With the Nation’s Report Card showing students making gains, and with George W. Bush still in the White House, support for accountability remained relatively strong for the first half of the 2000s. But as the decade wore on, NCLB and related policies attracted more criticism and derision. The problems of testing and accountability were becoming all too clear. Among them: Many schools were spending myriad hours on low-level test prep, and the “one snapshot in time” approach to measuring school effectiveness was discouraging schools from paying attention to everyone but the “bubble kids” performing near the line demarcating “proficiency” in reading and math. Perhaps most significantly, the low-level standards and tests in place in most states were said to be sending the wrong signal to parents, educators and taxpayers: that vastly more students were on track for future success than really were. It was the illusion of proficiency.

With many fits and starts, these concerns eventually paved the way for what I’ve called Accountability 2.0. This recalibration included much more demanding academic standards that were aligned to readiness for college and career, conspicuously in the form of the Common Core; much higher-quality and more rigorous assessments, in the form of Smarter Balanced and PARCC and their successors; and much fairer accountability systems with a greater focus on student progress over time.

So given the improvements for our highest-achieving students, perhaps the shift to loftier academic standards, tougher tests and accountability systems that encourage paying attention to everybody’s progress is working, at least for the kids at the top of the class. Maybe more of them are gaining access to instruction that’s actually and appropriately challenging. If so, that’s worth celebrating — but it means we need to double down on our efforts to identify ways to help their lower-achieving peers benefit from the higher expectations, as well. At the least, that means building instructional resources that can help kids who are well below grade level catch up.
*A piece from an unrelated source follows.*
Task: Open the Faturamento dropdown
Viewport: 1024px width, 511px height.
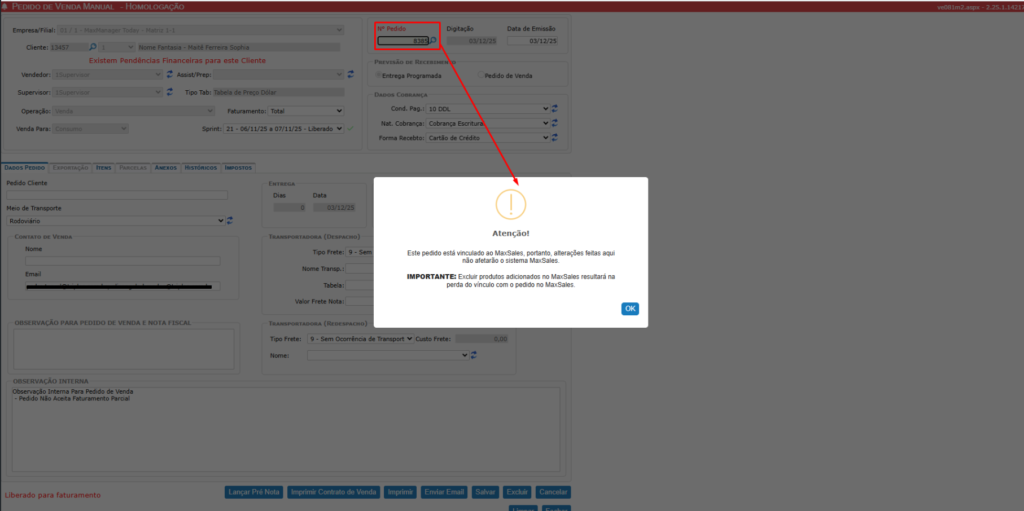Action: point(305,111)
We might need to try even more radical solutions, like adding one more grade level to schools with lots of low-performing kids.
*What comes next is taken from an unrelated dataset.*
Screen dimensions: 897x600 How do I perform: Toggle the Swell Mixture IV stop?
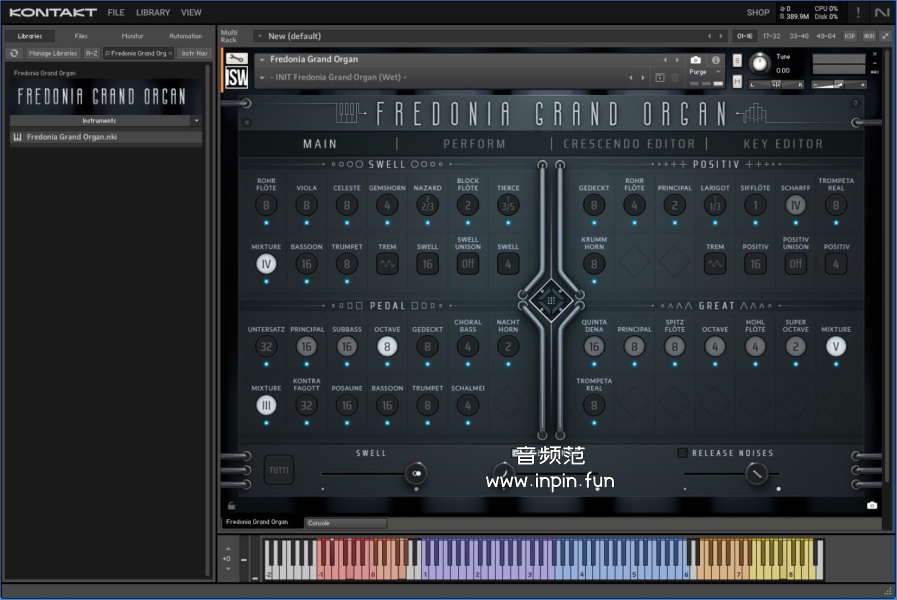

We won’t ever have perfect information about why we’re seeing such big declines on national assessments; it’s impossible for researchers to randomly assign the effects of the Great Recession on particular families or schools, or to create an experiment whereby some kids spend way more time on screens, over the course of many years, than is likely good for their cognitive development.

So we have to do the best we can with the data we’ve got. For those of us who work in or around schools, that means doing much more to help our low-performing students succeed, before the negative trends get any worse.

Michael J. Petrilli is president of the Thomas B. Fordham Institute and a distinguished senior fellow at the Education Commission of the States.